= Try it =
Go through the entries below and copy each line that holds the word "avatar".

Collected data

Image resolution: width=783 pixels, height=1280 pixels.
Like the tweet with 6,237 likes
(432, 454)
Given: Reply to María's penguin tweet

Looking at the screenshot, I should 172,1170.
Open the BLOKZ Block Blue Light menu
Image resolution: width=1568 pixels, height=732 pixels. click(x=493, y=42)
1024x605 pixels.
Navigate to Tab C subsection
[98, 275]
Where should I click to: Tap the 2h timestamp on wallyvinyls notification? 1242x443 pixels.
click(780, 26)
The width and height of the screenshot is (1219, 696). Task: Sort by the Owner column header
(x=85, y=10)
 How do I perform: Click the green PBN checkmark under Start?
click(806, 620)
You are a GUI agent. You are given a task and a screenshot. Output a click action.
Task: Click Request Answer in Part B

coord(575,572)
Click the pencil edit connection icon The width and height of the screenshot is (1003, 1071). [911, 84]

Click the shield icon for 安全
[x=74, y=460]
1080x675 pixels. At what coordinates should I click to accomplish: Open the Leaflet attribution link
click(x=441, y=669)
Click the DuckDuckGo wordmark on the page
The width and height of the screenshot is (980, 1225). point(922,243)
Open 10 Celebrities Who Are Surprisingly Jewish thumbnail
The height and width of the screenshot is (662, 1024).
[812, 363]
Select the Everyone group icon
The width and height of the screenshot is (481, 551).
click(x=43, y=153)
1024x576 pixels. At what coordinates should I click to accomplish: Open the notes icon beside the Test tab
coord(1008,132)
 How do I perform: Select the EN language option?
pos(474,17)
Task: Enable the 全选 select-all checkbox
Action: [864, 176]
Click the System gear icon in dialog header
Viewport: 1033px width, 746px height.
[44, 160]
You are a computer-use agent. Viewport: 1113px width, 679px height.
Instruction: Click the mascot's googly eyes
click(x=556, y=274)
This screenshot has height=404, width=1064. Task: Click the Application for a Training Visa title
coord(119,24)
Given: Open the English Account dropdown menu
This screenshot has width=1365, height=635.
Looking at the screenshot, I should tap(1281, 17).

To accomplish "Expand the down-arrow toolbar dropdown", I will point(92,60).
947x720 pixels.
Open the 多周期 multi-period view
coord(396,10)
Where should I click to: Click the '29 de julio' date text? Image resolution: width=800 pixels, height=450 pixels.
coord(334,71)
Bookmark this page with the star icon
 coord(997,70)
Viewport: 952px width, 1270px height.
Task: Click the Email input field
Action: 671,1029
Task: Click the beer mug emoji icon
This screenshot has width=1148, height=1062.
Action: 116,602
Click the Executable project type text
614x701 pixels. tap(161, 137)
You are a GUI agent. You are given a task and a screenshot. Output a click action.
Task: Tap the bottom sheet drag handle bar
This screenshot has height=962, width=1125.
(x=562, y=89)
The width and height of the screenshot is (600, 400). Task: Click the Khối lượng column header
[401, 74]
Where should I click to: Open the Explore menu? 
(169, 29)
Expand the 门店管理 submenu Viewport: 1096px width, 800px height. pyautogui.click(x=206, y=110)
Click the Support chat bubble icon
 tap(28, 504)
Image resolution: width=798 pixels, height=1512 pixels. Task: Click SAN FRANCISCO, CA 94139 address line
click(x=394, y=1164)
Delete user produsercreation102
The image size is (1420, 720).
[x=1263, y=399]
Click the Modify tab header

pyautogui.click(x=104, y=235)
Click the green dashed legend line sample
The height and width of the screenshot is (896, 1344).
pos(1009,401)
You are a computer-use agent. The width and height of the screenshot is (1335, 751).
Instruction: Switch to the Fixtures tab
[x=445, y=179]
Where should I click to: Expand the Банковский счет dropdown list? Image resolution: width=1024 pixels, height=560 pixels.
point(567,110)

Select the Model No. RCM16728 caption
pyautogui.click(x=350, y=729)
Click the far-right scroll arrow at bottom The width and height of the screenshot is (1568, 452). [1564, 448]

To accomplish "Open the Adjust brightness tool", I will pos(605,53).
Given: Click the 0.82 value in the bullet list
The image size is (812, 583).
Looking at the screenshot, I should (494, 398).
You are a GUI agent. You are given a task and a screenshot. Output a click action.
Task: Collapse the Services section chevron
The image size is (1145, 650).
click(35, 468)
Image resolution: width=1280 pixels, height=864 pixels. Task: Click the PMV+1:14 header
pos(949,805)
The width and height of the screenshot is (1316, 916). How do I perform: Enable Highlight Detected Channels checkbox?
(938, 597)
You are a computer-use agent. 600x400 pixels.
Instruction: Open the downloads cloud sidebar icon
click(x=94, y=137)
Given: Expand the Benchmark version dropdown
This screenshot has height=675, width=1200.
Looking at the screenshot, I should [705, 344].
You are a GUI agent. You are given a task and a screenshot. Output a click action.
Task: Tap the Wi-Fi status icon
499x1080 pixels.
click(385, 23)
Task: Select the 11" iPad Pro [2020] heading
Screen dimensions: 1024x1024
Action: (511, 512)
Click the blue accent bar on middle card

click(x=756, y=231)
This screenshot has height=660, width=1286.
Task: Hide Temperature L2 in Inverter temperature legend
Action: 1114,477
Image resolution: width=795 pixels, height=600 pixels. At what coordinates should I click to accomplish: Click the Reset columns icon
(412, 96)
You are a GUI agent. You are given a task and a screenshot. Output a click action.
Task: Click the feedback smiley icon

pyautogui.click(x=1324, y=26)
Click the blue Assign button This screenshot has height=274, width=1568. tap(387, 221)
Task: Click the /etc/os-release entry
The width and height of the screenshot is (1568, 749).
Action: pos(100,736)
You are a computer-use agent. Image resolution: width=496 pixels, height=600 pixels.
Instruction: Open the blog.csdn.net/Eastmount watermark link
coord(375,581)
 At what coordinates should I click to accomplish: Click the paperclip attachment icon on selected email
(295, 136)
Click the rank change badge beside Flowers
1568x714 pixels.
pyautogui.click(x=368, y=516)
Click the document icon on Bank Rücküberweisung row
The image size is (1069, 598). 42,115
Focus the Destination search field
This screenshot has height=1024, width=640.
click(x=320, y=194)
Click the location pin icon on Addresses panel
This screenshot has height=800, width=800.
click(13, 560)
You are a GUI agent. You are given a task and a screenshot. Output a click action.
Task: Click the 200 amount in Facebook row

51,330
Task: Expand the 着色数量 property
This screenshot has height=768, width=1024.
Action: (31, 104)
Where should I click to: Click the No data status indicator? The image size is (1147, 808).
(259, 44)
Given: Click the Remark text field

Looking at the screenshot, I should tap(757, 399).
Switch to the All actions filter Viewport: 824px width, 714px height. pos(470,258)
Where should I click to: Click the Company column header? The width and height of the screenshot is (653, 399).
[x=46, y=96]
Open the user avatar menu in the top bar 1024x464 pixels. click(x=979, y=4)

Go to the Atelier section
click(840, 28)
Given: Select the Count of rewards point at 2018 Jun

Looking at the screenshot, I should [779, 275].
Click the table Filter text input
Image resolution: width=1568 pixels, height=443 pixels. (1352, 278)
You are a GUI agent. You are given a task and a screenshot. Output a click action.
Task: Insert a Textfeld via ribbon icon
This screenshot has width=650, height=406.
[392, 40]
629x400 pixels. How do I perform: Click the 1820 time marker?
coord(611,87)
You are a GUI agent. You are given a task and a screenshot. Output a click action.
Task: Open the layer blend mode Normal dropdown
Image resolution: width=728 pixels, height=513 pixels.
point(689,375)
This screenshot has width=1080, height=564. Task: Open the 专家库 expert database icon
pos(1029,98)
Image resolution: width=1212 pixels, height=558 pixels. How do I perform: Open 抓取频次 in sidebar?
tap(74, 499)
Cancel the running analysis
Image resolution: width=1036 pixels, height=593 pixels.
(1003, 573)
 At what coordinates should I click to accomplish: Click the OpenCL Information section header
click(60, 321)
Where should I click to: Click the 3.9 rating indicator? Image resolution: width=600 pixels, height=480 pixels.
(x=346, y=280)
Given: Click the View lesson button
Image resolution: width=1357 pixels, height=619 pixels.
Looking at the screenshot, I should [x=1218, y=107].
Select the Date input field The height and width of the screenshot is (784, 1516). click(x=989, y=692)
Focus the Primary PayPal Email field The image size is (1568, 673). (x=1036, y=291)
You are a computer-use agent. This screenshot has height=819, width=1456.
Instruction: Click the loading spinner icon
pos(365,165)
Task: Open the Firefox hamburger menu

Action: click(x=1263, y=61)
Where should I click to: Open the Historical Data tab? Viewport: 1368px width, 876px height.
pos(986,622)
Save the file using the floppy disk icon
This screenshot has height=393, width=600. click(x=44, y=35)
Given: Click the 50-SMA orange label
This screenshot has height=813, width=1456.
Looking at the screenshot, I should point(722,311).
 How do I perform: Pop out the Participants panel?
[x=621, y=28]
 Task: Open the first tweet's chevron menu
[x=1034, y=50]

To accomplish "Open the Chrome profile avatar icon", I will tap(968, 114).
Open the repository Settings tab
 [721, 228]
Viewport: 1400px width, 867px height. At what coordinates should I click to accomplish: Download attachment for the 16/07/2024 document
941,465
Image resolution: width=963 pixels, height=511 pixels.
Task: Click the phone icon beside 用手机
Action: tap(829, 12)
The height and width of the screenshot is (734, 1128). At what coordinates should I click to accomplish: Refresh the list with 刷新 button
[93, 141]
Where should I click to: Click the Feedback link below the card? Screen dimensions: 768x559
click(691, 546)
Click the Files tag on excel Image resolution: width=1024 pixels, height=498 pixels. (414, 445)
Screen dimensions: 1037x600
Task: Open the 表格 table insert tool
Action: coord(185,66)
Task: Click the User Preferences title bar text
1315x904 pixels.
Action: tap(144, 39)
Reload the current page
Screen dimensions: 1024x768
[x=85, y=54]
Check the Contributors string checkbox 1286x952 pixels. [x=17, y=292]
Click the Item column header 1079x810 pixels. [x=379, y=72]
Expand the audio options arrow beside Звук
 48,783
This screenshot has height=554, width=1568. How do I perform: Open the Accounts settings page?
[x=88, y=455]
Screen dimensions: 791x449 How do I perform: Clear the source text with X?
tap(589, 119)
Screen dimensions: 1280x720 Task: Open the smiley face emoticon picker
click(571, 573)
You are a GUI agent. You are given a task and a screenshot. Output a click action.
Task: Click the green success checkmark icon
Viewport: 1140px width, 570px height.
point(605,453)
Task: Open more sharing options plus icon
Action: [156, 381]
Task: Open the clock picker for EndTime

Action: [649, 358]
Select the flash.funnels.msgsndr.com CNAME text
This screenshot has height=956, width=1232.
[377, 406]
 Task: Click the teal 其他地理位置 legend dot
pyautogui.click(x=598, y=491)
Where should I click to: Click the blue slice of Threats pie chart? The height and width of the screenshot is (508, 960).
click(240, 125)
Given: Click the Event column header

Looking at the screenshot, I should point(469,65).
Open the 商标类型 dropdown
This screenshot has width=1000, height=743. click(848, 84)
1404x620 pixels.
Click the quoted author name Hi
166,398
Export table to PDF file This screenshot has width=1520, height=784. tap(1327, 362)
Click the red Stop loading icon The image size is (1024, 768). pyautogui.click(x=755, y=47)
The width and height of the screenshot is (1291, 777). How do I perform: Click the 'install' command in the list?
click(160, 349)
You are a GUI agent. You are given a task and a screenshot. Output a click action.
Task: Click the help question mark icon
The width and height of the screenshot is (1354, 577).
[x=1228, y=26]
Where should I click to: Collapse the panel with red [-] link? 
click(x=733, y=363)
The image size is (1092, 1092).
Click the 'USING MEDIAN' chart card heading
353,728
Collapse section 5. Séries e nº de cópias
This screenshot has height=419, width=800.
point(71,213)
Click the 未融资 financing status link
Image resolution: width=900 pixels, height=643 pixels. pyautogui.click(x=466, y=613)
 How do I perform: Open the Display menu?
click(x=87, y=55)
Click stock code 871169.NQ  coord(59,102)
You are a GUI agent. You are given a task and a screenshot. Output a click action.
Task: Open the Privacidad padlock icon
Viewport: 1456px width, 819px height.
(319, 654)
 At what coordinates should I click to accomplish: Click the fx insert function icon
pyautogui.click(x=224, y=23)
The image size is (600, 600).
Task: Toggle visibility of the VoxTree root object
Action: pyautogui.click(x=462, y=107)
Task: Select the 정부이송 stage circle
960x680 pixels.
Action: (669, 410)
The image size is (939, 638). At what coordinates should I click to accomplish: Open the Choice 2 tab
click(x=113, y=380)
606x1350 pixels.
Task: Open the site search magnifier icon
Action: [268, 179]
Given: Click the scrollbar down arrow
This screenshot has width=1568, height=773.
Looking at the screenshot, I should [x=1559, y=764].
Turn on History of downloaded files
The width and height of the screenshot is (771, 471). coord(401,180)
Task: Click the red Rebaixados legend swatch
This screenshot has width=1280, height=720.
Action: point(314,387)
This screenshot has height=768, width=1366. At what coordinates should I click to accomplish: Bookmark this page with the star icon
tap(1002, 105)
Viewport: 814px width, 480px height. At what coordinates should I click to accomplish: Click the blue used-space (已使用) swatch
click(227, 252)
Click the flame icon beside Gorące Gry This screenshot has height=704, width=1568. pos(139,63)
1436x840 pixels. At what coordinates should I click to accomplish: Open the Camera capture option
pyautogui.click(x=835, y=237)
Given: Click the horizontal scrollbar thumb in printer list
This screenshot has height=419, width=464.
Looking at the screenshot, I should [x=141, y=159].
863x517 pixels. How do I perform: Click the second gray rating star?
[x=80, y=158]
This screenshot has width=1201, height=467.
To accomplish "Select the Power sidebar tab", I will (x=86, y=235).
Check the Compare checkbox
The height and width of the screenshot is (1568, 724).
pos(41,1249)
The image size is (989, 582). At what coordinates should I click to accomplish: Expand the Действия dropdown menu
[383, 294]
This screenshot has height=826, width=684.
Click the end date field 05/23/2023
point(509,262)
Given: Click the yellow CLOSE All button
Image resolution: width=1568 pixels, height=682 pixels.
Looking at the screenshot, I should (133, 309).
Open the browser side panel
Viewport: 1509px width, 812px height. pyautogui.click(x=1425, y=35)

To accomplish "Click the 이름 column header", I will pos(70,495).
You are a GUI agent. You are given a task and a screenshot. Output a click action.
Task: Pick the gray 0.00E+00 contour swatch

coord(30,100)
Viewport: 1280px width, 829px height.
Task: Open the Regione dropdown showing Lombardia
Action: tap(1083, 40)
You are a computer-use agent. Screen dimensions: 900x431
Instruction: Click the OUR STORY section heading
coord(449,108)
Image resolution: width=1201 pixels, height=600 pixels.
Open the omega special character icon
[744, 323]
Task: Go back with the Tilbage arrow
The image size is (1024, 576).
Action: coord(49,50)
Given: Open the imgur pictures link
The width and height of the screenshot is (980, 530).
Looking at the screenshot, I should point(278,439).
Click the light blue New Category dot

= Answer section =
Open the user avatar menu in the top bar 1024x464 pixels. click(x=979, y=4)
To accomplish "Open the Chrome profile avatar icon", I will tap(968, 114).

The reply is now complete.